DESCRIPTION OF THE TASK
Type out every entry again, character for character.
BEGIN RECORDS TO USE
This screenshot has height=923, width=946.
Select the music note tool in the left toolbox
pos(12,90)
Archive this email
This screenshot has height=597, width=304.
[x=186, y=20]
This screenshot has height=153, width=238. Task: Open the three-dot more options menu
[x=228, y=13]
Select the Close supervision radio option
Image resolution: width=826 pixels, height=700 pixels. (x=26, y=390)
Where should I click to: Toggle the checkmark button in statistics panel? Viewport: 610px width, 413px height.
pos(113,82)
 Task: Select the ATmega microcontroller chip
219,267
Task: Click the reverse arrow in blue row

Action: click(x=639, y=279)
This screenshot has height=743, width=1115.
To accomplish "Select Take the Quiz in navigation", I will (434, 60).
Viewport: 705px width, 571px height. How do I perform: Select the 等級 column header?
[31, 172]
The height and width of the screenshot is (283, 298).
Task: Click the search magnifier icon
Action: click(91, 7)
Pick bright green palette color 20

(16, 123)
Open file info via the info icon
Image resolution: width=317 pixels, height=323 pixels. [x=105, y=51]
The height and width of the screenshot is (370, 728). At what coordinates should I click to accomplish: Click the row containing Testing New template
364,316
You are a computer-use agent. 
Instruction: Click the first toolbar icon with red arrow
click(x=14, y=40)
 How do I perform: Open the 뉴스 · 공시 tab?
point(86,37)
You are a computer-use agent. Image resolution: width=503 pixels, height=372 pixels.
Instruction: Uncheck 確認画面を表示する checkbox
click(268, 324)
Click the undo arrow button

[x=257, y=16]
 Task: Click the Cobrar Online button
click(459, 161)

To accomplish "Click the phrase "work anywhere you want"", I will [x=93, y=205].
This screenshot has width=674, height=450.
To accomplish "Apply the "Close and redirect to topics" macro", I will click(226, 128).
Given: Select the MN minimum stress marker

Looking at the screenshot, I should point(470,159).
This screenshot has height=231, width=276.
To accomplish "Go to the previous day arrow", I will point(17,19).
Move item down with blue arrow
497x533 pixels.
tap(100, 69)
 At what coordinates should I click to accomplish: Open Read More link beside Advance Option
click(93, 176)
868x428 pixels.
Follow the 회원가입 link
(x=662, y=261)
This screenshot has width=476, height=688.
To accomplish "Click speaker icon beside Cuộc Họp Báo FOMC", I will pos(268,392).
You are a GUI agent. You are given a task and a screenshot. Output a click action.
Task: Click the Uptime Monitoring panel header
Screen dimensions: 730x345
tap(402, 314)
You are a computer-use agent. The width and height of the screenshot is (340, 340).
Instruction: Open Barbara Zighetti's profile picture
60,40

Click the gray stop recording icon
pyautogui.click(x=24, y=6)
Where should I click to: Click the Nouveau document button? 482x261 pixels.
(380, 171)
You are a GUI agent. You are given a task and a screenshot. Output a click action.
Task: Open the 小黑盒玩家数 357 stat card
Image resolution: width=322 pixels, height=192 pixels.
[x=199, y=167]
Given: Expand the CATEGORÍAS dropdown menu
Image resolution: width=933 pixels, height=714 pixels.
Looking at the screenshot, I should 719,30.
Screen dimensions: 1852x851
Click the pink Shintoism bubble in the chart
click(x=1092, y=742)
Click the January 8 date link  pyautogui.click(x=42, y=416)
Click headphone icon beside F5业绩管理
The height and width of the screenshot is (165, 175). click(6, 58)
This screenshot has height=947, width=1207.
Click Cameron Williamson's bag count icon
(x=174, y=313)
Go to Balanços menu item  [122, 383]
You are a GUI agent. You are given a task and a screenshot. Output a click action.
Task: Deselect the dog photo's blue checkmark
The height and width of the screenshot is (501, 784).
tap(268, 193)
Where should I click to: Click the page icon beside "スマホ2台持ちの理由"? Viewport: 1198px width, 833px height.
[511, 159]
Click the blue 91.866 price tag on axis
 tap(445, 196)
END RECORDS TO USE
EXERCISE ANSWER
This screenshot has height=923, width=946.
Select the music note tool in the left toolbox
pos(12,90)
Archive this email
This screenshot has height=597, width=304.
[x=186, y=20]
This screenshot has height=153, width=238. Task: Open the three-dot more options menu
[x=228, y=13]
Select the Close supervision radio option
Image resolution: width=826 pixels, height=700 pixels. (x=26, y=390)
Where should I click to: Toggle the checkmark button in statistics panel? Viewport: 610px width, 413px height.
pos(113,82)
 Task: Select the ATmega microcontroller chip
219,267
Task: Click the reverse arrow in blue row

Action: click(x=639, y=279)
This screenshot has height=743, width=1115.
To accomplish "Select Take the Quiz in navigation", I will (434, 60).
Viewport: 705px width, 571px height. How do I perform: Select the 等級 column header?
[31, 172]
The height and width of the screenshot is (283, 298).
Task: Click the search magnifier icon
Action: click(91, 7)
Pick bright green palette color 20

(16, 123)
Open file info via the info icon
Image resolution: width=317 pixels, height=323 pixels. [x=105, y=51]
The height and width of the screenshot is (370, 728). At what coordinates should I click to accomplish: Click the row containing Testing New template
364,316
You are a computer-use agent. 
Instruction: Click the first toolbar icon with red arrow
click(x=14, y=40)
 How do I perform: Open the 뉴스 · 공시 tab?
point(86,37)
You are a computer-use agent. Image resolution: width=503 pixels, height=372 pixels.
Instruction: Uncheck 確認画面を表示する checkbox
click(268, 324)
Click the undo arrow button

[x=257, y=16]
 Task: Click the Cobrar Online button
click(459, 161)

To accomplish "Click the phrase "work anywhere you want"", I will [x=93, y=205].
This screenshot has width=674, height=450.
To accomplish "Apply the "Close and redirect to topics" macro", I will click(226, 128).
Given: Select the MN minimum stress marker

Looking at the screenshot, I should point(470,159).
This screenshot has height=231, width=276.
To accomplish "Go to the previous day arrow", I will point(17,19).
Move item down with blue arrow
497x533 pixels.
tap(100, 69)
 At what coordinates should I click to accomplish: Open Read More link beside Advance Option
click(93, 176)
868x428 pixels.
Follow the 회원가입 link
(x=662, y=261)
This screenshot has width=476, height=688.
To accomplish "Click speaker icon beside Cuộc Họp Báo FOMC", I will pos(268,392).
You are a GUI agent. You are given a task and a screenshot. Output a click action.
Task: Click the Uptime Monitoring panel header
Screen dimensions: 730x345
tap(402, 314)
You are a computer-use agent. The width and height of the screenshot is (340, 340).
Instruction: Open Barbara Zighetti's profile picture
60,40

Click the gray stop recording icon
pyautogui.click(x=24, y=6)
Where should I click to: Click the Nouveau document button? 482x261 pixels.
(380, 171)
You are a GUI agent. You are given a task and a screenshot. Output a click action.
Task: Open the 小黑盒玩家数 357 stat card
Image resolution: width=322 pixels, height=192 pixels.
[x=199, y=167]
Given: Expand the CATEGORÍAS dropdown menu
Image resolution: width=933 pixels, height=714 pixels.
Looking at the screenshot, I should 719,30.
Screen dimensions: 1852x851
Click the pink Shintoism bubble in the chart
click(x=1092, y=742)
Click the January 8 date link  pyautogui.click(x=42, y=416)
Click headphone icon beside F5业绩管理
The height and width of the screenshot is (165, 175). click(6, 58)
This screenshot has height=947, width=1207.
Click Cameron Williamson's bag count icon
(x=174, y=313)
Go to Balanços menu item  [122, 383]
You are a GUI agent. You are given a task and a screenshot. Output a click action.
Task: Deselect the dog photo's blue checkmark
The height and width of the screenshot is (501, 784).
tap(268, 193)
Where should I click to: Click the page icon beside "スマホ2台持ちの理由"? Viewport: 1198px width, 833px height.
[511, 159]
Click the blue 91.866 price tag on axis
 tap(445, 196)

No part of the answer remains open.